This is not, strictly speaking, the answer you sought, but here is a tip that works for me. In all my projects, I follow the a very strict scheme:
- Main file is named
00.tex
, which makes it show first in directory listing.
- This main file inputs a
000.tex
with all the definitions, packages, etc.
- The abstract goes in a file named
abstract.tex
- The introduction goes in a file named
introduction.tex
(I gave up comparability with 8.3 operating systems)
- The outline stays at
00.tex
- The final/conclusion/discussion section goes in a file named
zz.tex
- All other sections are placed in files whose name is a single, lowercase,
English word. (This makes it easy on not too smart spell checkers). If the section
name is changed, the name of the file containing it does not change.
Now, the main file is so set that it show the document structure, and nothing else, e.g.,
\documentclass{article}
\input{000}
\author{U. K. Owen}
\title{Ten Little Darker Skin Human Beings}
\begin{document}
\maketitle
\begin{abstract}
\input{abstract}
\end{abstract}
\section{Introduction}
\input{introduction}
\paragraph{Outline} The remainder of this manuscript is organized as follows.
Section~\ref{Section:defs} makes some definitions.
The results are presented in Section~\ref{Section:results}.

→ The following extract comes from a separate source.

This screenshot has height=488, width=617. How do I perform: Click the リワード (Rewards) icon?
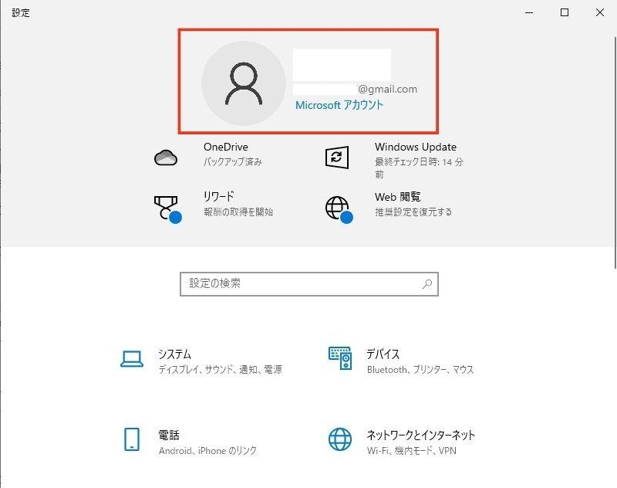tap(167, 205)
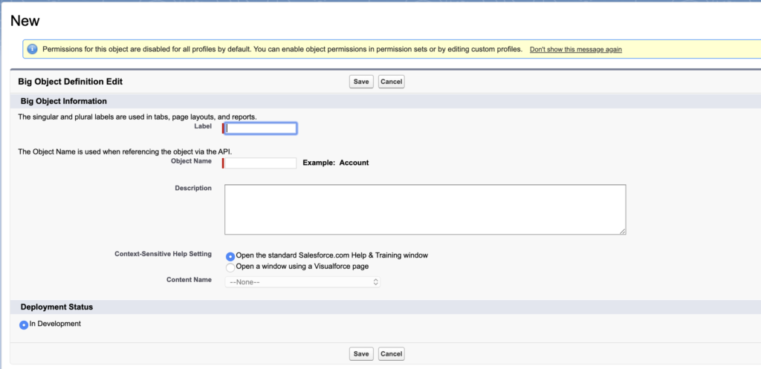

Section~\ref{final} concludes.
\section{Definitions}
\label{Section:defs}
\input{definitions}
\section{Results}
\label{Section:results}
\input{results}
\section{Conclusions, Discussion, and Further Research}
\label{Section:final}
\input{zz}
\end{document}
Following this scheme frees neurons who might be busy with file naming issues
to deal with what is really important.